For instance, for this patient we can observe that all the features tend to reduce the probability to belong to the top 10% patient that pay the most.
def force_plot(ind_num):
return shap.force_plot(explainer_xgb.expected_value, shap_values_xgb[ind_num,:], X_train_resampled_20_features.loc[ind_num,:], feature_names= X_train_resampled_20_features.columns, link='logit')
#Vizualise a single prediction:
force_plot(1)
Another example,here we can clearly see this patient had to undergo numerous procedures (P9A: Medical Fee Schedule,O1E: Durable Medical Equipement, O1A: Ambulance,...) during the year 2012 and also the fact that he or she suffers from a kidney diseases (CCS158) tends to increase the probability to pay more. According to this force plot, this patient belongs to the top 10% high cost patients.
force_plot(10000)
The force plot can also be use to vizualize multiple predictions but also allows to observe each feature effect. For instance, in the next plot we use the force plot to understand how the age contribute to the prediction. We see that before approximatively 75 years old, age tends to reduce the probability to belongs to the top 10% high cost patients and pass this age it increases the probability.

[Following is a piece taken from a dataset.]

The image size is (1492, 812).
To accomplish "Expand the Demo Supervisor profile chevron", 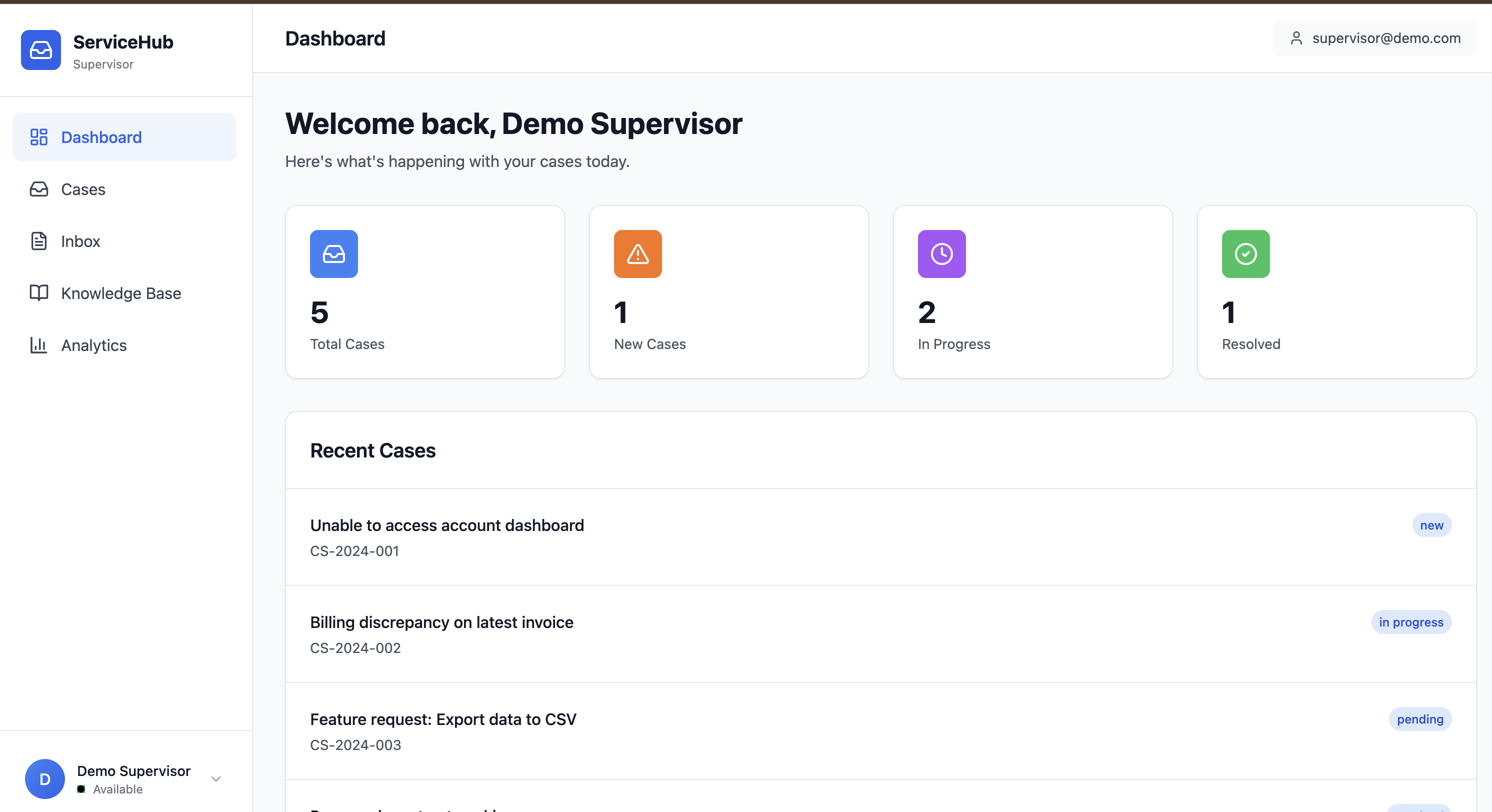I will point(216,779).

shap.force_plot(explainer_xgb.expected_value, shap_values_xgb[:1000,:], X_train_resampled_20_features.loc[:1000,:])
Throughout this project we have tried to understand and give meaning to our data. Because we are working in high dimensionality, we had to reduce the number of features and keep a small number of features that really carry information while being careful not to make our model too simple so that our classification could be relevant. With 20 features selected on the basis of their "importance" we obtained an accuracy of 0.72 on the validation set.
Finally, using our best model, we computed the shapley values for each feature using SHAP in order to give explainability to our model. With this approach, we calculated the overall importance of the variables but especially the effects of the variables for each example of the dataset.